What does it sound like?
‘Free Time’ follows on from the Classic Metal‐inspired 'Super Group'
album (2010). In places ‘Free Time’ pushes on to achieve a harder,
more muscular sound, like Motorhead covering a Dead Kennedy's
song. But that's not all ‐ the album has its quota of sugary‐pop‐punk
and even a techno track. With all three Knifes singing super‐high
harmonies, ‘Free Time’ could be J‐punk’s very own Wall of Sound.
Shonen Knife take on Bakunin & Kropotkin in Perfect Freedom and
question Anarchism and the concept of true freedom. Later, a
pissed‐off Naoko screams, “Where’s the missing money?” in
Economic Crisis. Do You happen to know? is a retro‐pop song about
Naoko's guitar, which disappeared at Heathrow after their ‘09 tour.

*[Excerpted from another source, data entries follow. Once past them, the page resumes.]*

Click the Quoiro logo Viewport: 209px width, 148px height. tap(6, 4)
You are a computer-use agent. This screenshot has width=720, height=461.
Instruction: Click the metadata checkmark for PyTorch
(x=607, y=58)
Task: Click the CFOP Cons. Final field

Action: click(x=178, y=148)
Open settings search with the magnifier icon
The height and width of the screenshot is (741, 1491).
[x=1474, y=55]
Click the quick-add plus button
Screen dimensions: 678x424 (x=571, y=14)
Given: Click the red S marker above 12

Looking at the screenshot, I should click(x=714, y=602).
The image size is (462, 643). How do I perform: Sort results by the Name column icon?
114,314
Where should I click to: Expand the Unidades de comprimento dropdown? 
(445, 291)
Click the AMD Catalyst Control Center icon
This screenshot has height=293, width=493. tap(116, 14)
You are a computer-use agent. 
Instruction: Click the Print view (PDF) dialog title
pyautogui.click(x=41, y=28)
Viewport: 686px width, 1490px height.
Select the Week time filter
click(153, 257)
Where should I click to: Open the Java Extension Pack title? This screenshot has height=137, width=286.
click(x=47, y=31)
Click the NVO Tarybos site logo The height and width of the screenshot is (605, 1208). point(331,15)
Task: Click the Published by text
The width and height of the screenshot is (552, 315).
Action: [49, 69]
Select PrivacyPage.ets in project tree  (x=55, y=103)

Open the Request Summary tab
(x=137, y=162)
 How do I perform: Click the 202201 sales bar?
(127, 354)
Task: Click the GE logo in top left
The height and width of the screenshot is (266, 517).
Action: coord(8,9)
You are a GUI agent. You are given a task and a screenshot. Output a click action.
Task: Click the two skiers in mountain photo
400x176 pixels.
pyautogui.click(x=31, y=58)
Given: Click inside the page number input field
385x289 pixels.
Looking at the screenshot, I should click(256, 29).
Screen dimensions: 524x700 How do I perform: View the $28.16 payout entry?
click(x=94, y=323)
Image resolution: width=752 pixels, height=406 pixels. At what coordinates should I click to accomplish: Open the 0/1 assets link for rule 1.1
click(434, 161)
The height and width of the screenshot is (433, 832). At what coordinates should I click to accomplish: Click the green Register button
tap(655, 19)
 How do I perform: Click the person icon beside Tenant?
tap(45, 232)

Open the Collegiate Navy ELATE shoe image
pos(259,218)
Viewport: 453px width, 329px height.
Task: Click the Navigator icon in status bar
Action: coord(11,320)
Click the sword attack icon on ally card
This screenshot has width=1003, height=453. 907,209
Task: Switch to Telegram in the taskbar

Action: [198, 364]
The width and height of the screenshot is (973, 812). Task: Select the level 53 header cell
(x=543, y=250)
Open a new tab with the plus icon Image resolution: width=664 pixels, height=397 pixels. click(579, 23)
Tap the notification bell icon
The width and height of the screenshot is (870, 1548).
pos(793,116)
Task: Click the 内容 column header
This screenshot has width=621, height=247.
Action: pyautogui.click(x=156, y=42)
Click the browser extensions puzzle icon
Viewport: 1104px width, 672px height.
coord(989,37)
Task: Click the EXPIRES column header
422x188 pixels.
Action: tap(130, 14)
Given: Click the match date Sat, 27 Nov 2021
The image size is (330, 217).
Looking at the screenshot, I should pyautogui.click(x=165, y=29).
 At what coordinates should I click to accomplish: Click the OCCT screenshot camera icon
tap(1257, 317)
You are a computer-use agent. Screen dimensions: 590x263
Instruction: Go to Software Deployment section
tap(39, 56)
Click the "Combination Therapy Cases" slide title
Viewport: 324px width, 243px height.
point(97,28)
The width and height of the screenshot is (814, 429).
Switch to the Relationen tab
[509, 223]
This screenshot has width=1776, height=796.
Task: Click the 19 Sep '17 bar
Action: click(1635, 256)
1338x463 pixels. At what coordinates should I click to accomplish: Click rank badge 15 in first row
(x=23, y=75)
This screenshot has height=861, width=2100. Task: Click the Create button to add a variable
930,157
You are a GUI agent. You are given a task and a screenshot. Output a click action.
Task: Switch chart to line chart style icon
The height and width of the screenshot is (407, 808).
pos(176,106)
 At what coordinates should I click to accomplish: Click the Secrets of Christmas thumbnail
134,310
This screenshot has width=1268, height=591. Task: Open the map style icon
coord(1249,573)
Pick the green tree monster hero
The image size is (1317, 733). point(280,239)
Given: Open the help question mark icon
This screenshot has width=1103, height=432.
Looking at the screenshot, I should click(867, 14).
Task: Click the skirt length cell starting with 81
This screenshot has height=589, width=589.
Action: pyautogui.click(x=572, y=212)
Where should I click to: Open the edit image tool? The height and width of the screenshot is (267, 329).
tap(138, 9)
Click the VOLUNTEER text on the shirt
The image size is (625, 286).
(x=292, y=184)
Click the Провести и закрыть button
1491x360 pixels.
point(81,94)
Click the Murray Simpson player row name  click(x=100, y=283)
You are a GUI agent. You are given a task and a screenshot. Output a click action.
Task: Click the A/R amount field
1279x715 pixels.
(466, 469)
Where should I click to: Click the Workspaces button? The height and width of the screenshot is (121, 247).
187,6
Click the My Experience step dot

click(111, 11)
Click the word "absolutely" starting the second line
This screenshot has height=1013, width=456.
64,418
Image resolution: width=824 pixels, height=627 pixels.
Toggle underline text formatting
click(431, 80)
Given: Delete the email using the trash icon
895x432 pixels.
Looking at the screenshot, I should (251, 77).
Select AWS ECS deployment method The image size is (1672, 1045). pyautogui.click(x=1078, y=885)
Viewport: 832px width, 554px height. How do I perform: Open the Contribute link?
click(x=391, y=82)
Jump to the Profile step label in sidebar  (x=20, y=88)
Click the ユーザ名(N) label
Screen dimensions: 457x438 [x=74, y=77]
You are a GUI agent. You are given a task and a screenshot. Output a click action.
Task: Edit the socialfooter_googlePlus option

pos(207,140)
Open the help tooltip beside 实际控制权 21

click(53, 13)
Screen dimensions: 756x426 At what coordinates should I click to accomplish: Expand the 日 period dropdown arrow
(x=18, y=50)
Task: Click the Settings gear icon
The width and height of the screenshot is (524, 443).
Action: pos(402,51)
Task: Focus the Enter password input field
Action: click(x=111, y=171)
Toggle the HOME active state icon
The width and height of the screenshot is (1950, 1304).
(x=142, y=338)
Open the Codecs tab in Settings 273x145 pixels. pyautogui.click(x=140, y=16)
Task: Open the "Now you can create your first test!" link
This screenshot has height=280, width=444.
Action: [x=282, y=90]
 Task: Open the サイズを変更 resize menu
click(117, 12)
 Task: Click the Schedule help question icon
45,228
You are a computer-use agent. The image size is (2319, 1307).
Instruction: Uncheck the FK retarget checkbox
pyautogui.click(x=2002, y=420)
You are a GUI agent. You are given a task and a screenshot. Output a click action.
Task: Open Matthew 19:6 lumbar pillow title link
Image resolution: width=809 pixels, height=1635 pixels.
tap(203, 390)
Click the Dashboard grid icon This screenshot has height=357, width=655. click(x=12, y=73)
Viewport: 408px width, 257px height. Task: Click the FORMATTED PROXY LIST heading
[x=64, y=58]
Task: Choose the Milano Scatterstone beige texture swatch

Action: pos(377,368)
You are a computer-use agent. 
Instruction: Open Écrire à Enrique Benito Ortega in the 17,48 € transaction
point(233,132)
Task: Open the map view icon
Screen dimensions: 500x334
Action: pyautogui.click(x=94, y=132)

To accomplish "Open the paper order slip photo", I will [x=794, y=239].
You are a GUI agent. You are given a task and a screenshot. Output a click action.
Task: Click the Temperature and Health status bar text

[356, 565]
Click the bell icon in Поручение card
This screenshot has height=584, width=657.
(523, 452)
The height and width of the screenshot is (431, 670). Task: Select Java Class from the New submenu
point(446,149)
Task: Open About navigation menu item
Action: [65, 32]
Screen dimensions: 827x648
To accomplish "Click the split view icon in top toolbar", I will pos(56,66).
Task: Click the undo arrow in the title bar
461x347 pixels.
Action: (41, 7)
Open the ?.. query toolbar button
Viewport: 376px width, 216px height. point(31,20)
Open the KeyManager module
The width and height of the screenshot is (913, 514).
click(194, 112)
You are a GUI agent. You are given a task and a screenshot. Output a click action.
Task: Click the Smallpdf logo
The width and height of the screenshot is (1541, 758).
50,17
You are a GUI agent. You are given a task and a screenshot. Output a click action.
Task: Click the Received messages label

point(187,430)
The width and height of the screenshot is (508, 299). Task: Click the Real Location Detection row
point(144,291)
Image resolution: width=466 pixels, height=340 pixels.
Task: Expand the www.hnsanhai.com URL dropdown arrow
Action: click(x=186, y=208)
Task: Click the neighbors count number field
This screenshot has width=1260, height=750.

The happy life of a rodent – the South American Capybara ‐ gets a
tribute which for all the world sounds like a Fall song. No Shonen
Knife album is complete without a food based pop song and
Rock'n'Roll Cake is about as tasty as they come. A slice of dreamy
distorto‐pop filled with creamy fuzz and oozing images like:
“rolled cake, I want to sleep in it ‐ rolled cake, like hibernation‐ rolled
cake, I can have funny dreams ‐ yummy yummy rolled cake please.”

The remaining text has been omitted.